Your lab environment contains a VPC Network ACL (NACL) with a **DENY ALL** rule which will block all inbound and outbound traffic from the subnetst tha are assigned to it. This will emulate a network flaw that will make the **Primary Region Database Cluster** unavailable to your applications.
To perform this network failure simulation, please open the VPC service console in the **Primary Region** and then navigate to the **Network ACLs** section.

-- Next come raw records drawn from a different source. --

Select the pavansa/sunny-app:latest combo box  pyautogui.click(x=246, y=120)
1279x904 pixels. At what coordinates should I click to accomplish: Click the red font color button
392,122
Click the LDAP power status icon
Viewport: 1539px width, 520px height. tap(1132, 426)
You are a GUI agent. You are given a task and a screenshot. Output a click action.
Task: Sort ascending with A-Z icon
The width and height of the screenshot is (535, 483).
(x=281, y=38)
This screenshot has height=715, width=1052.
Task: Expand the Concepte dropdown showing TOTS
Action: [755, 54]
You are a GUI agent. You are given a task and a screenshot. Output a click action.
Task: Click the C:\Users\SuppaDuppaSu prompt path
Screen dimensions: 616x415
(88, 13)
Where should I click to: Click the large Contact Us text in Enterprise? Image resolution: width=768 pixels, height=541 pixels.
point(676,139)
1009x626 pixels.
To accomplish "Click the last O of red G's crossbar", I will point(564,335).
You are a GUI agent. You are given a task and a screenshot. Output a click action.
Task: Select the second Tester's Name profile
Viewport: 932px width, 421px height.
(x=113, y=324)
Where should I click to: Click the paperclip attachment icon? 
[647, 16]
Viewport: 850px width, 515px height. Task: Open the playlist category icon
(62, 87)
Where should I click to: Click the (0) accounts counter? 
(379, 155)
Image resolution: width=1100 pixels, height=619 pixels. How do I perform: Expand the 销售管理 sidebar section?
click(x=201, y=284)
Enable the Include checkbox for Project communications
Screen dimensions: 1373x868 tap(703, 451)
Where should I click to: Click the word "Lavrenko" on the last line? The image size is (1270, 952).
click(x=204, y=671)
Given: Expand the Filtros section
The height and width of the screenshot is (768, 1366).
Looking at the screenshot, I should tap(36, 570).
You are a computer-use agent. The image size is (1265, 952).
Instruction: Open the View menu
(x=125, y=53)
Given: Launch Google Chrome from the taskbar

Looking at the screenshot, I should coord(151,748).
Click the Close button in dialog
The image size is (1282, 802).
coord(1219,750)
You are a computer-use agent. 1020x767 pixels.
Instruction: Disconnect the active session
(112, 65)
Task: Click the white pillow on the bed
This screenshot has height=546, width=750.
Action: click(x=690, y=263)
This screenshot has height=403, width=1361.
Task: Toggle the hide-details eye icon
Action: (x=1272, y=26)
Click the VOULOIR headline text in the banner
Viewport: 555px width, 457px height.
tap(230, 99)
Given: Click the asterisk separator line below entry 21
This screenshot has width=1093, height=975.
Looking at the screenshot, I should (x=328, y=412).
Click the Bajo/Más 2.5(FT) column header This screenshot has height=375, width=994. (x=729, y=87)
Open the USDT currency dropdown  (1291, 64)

You should see a NACL called **auroralab-denyall-nacl**. Notice however that this ACL is currently not associated to any of your VPC Subnets. Review it by checking the box next it's name and check the **Inbound Rules** and **Outbound Rules** tabs at the detail panel at the bottom. You should see that these rules are defined as *DENY* for ALL traffic.
{{% notice warning%}}
Make sure you're still working in the **Primary Region**, especially if you're following the links above to open the service console.
{{% /notice%}}

Switch now to the **Subnet associations** tab in the details pane and click on **Edit subnet associations**.
The **Aurora Database Cluster** is configured to use **private subnets** that were configured for your lab environment. These subnets are named with the `auroralab-prv-sub-` prefix, followed by a number corresponding to the Availability Zone in which they are placed. You may need to enlarge the column **Subnet ID** to see their full name.
To proceed, select all subnets that start with this prefix `auroralab-prv-sub-`. You can also simply use the search box to filter on any subnet with the name `prv` and select them. Click the **Save changes** button to confirm the association of the NACLs to these Subnets.

Once configured, these NACL rules will take effect immediately and will make the resources within private subnets inaccessible from the network perspective. Validate your **Primary Database Cluster** is now inaccessible by entering the following command at the MySQL client command line. You will recieve no response and the command will eventually time out.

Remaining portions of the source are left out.